Saturday, December 08, 2007

Why it frightened her:

It had been almost two years since she had dropped out of a favorite listserv, allfaiths.com. It had been such a time waster! Shortly before dropping off, she'd been involved a round-robbin writing thread. The story line, as is true of all round-robbins, where one person writes a scene based on the previous entry, had become wild. It was an old-west meets New York City fantasy with everything from robots to vampires centered on an old country house. City slickers trying to imagine old tractors and farm dogs made it extra wild. Each character had a favorite comfort from hot tea to Jim Beam Whiskey. Among those who played in the round-robin was a character by the name of Dingo. He came complete with straw hat and baggy coveralls. It was all in good fun and some terribly fun ideas had been birthed by the group. Overall, the quality of the writing was amazing.

One day, Katie mentioned shooting a manuscript off to a publisher. It was simply a figure of speech. Before she knew it, Dingo was playing with the idea in all sorts of terrible ways. "Katie git yer gun," or "Katie's cleanin' up her gun," "Katie's on a rampage!

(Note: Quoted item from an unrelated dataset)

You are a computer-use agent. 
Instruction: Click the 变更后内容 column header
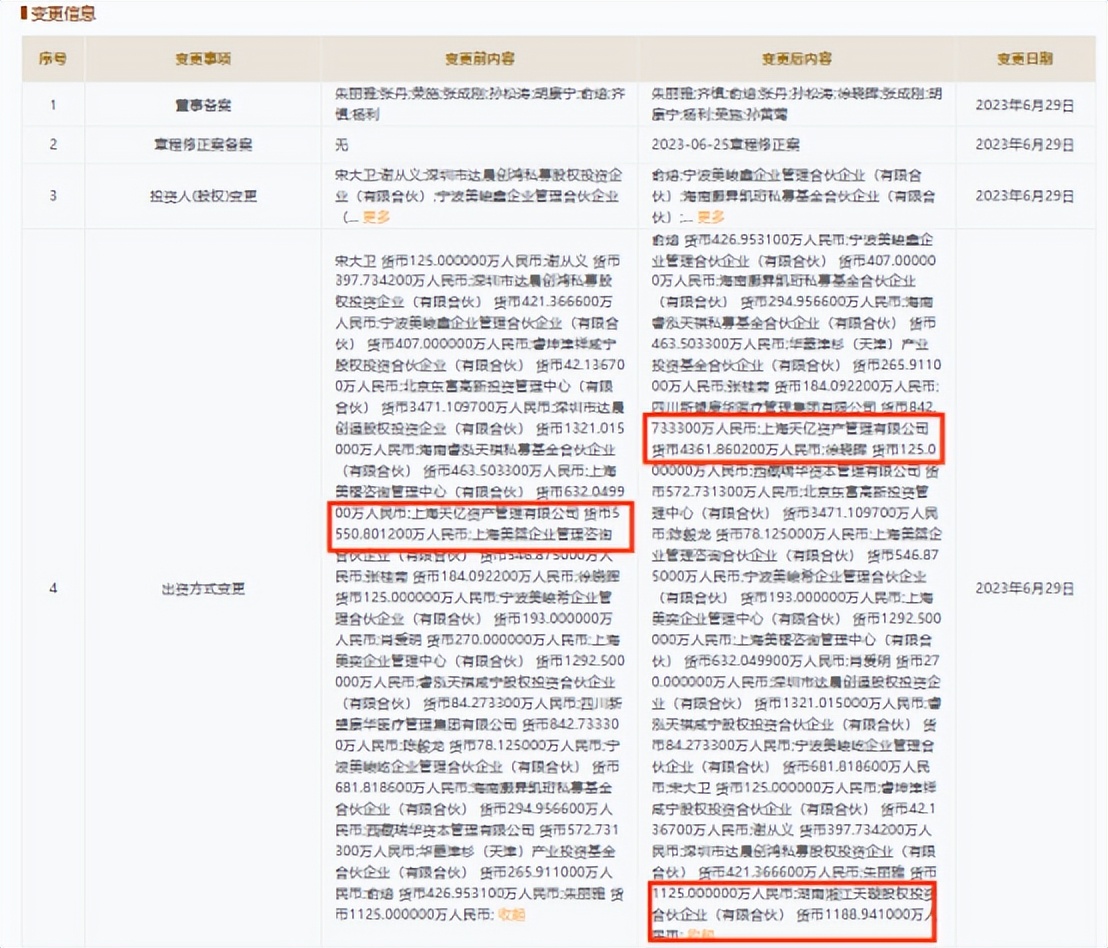(x=795, y=59)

Better find that gun o' hers before she gets here or we'll all be dead!" or "We're gonna have to run, Katie's got 'er gun!" It had gotten out of hand and it made her miserable. Dingo was stuck on the idea and no matter what, he wasn't leaving it alone. She quit the thread and quit the list serv.

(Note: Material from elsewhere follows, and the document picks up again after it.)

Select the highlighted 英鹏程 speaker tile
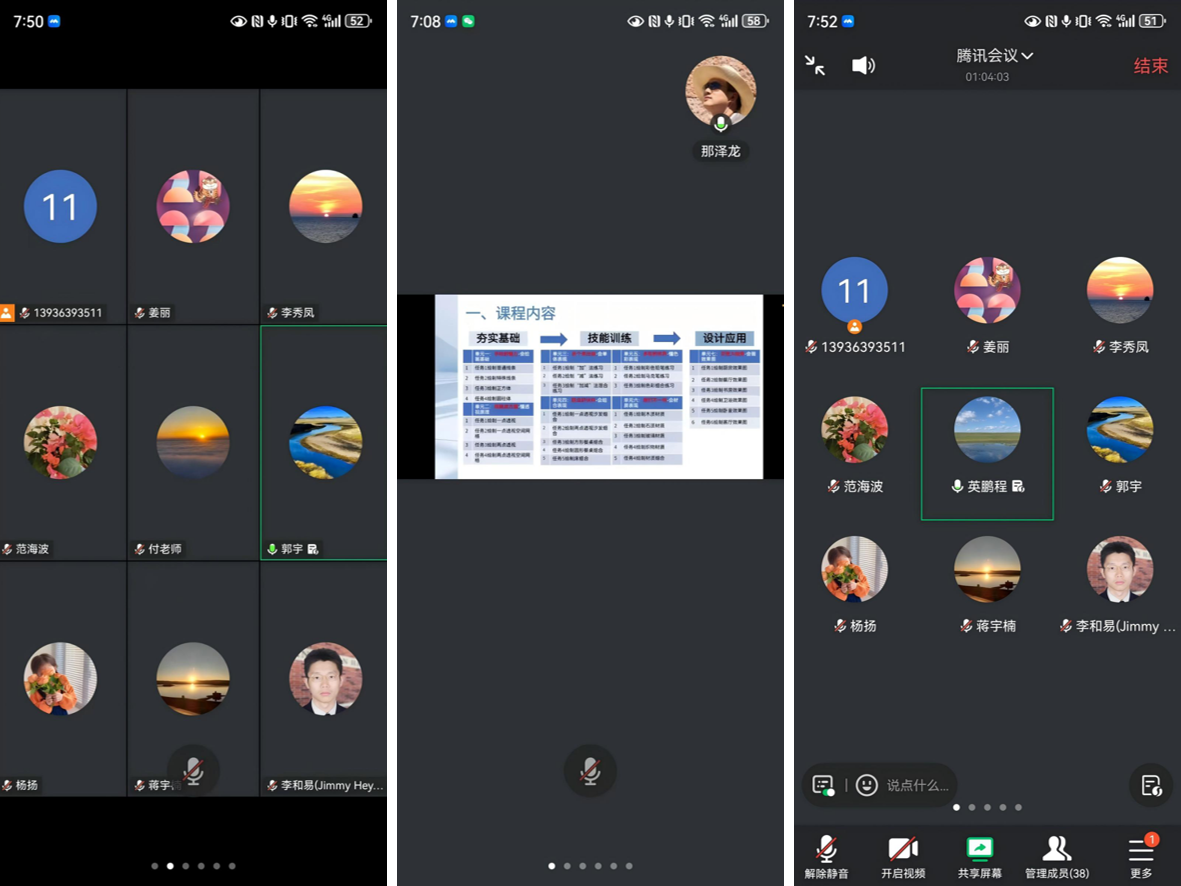 (987, 453)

Just about a month before the firs of the threatening emails came, she'd started visiting the list serv again. Almost the day she returned, she had said something in a discussion on the subject of the war in Iraq and Dingo had become irate. He wasn't the least bit subtle about it, either. He was cold. Katie thought the post had been quite inoffensive, really, and thought he'd misread what she'd written. She tried to set the matter straight, but every post she wrote boomeranged on her and he simply became more angry. It puzzled her that others seemed to take his side. She even tried rereading her own post to see what could have been so offensive. It was certainly inadvertent. That was the first time it ever occurred to her that the man was a little off-kilter.

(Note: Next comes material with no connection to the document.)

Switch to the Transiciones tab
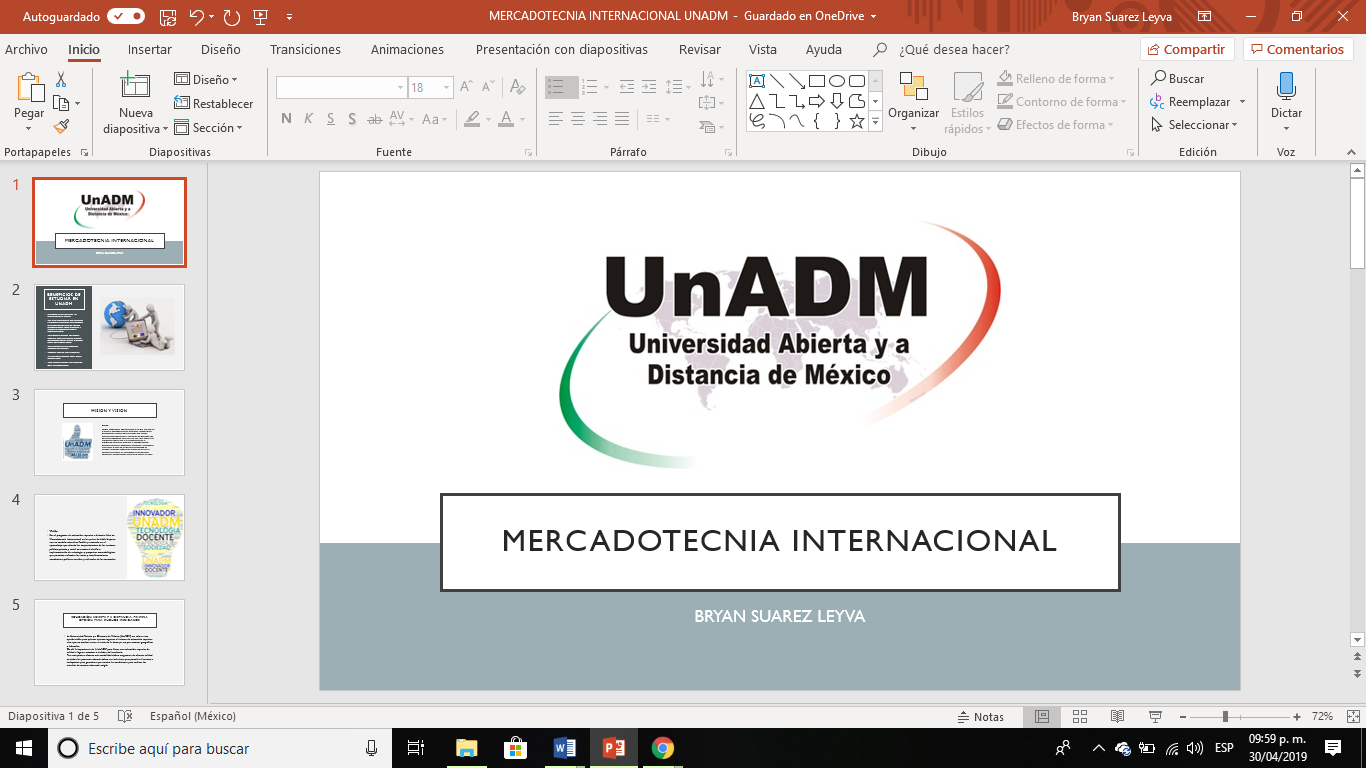The height and width of the screenshot is (768, 1366). [x=305, y=49]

But now, here were those same things mentioned in these emails that related so perfectly to the things Dingo had been saying in the round-robin. Except they were threatening, not just uncomfortable. And now the other Steven Kingly thriller characters were being introduced. It all made sense now. And she had a good idea that the person threatening her was either Dingo or somebody else who had participated in the round-robin.

It wasn't that the risks of playing around on the Internet had never crossed her mind. She'd always been alert to the possibility, but no red flags had ever flown over the innocent games the group of writers had been playing. Wisdom reminded her that this would have always been the case. People don't ever associate with weird people like that knowingly.

Notes: (So, I don't lose my notes, I'll write them right in.) A year and a half later she catches Dingo doing the same thing on the list serv that he'd done to her to another woman.